Toby and Jenny seem startled and start to re-zip and re-clothe themselves. There is some fumbling around.

“Just leave me alone, Benjamin!” Jenny yells, her voice filled with rasp. “God, you’re such a nosy dick.” The two not-so-secret lovers stand up and separate, Jenny walking towards her brother and Toby zagging toward the top of the hill. The mystery of whether or not he’s loaded has been solved. He can barely stand.

“What up, Tobes, you OK?” I jog over to grab him. Just as I reach him and wrap his arm over my shoulder, I can hear Benjamin screaming at his sister in the distance. Just bits and pieces.

“That fucker…take advantage…you’re too drunk…you better not…bullshit…tell dad…you don’t think about,” and then his voice disappears.
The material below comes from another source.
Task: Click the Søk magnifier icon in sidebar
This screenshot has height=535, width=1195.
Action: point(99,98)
“I’m not drunk!” Jenny screams loudly. “You asshole! We’re getting back together!”

“Let’s get back to the van,” I say to Toby. We’ve reached the top of the hill and are walking down toward the gate. Toby is mumbling. He’s sloppy, too, and he’s got about thirty pounds on me. The gate is in sight, and I’m wondering how I’m going to get him over it.

Then, out of nowhere…you fucking guessed it…somebody cold-cocks Toby in the back of the head. He stumbles a few feet in front of me.
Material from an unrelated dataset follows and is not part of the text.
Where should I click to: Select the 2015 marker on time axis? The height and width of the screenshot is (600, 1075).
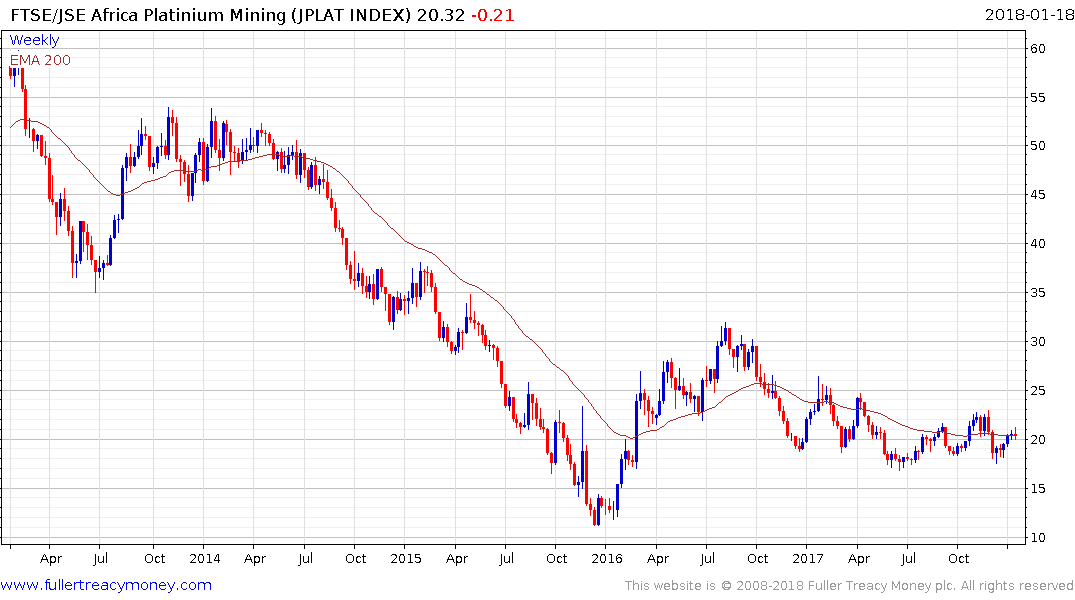tap(406, 558)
The coward behind us throwing punches is Rick Inman, not Benjamin, and I’ll wonder after this why Benjamin hasn’t tried to hit Toby himself. Maybe because Benjamin is a legal adult and doesn’t want to go to jail. Maybe he is a pussy in a polo shirt (as many other people who are seventeen will say, including me). Maybe he’s just somehow gotten his drunk friend, Rick, to throw his punches for him by telling Rick a story about Toby taking advantage of his sister, a story which, even she keeps shouting, isn’t true. That’s the power of a good story in a small town.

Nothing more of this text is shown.